» Énoncé écrit A: Recopiez à l'identique chaque ligne de la liste, de la première à la dernière, en omettant les images.

» Extrait du document:
((
«En 2028, on dira peut-être d'un cinéaste qu'il est dolanien.» C'était dans L'Express de cette semaine à l'occasion de la sortie en France du film Tom à la ferme.

Le journaliste, visiblement ébloui par ce quatrième film de Xavier Dolan, n'a d'ailleurs pas hésité à titrer «Dolan, digne successeur de Hitchcock et Bergman».

Précisons cependant qu'il y avait un point d'interrogation à la fin du titre, comme si cette comparaison avec les grands maîtres du cinéma n'était pas tout à fait gagnée, mais que, tout de même, elle était déjà diablement bien engagée.
))
» Lignes de données:
((
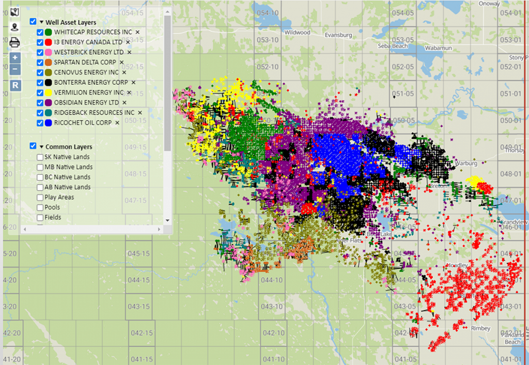The width and height of the screenshot is (529, 365).
Task: Zoom in using the plus icon
Action: coord(14,57)
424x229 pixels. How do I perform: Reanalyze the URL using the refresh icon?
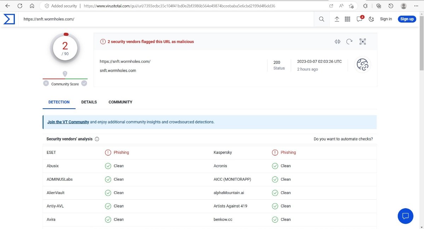pos(349,42)
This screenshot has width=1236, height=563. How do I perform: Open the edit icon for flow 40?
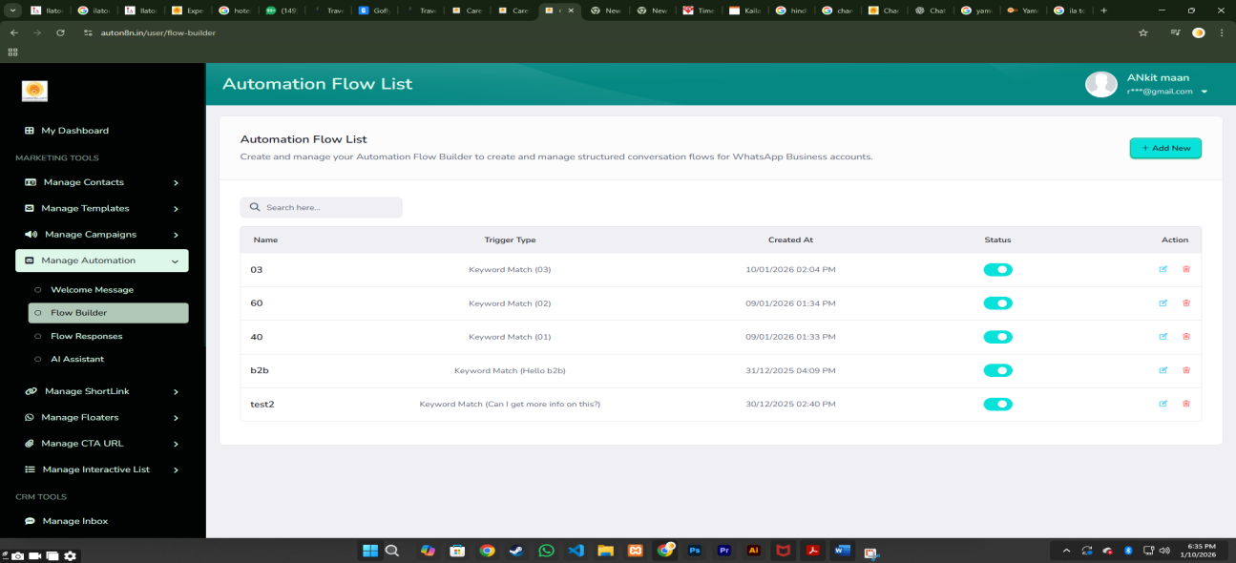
))
» Énoncé écrit B: Dans l'extrait sur Xavier Dolan, que laisse entendre le point d'interrogation placé à la fin du titre de L'Express ?

» Solution A:
The width and height of the screenshot is (529, 365).
Task: Zoom in using the plus icon
Action: coord(14,57)
424x229 pixels. How do I perform: Reanalyze the URL using the refresh icon?
pos(349,42)
This screenshot has width=1236, height=563. How do I perform: Open the edit icon for flow 40?

» Solution B: Il laisse entendre que la comparaison de Dolan avec Hitchcock et Bergman n'est pas encore tout à fait gagnée. Elle est pourtant déjà diablement bien engagée.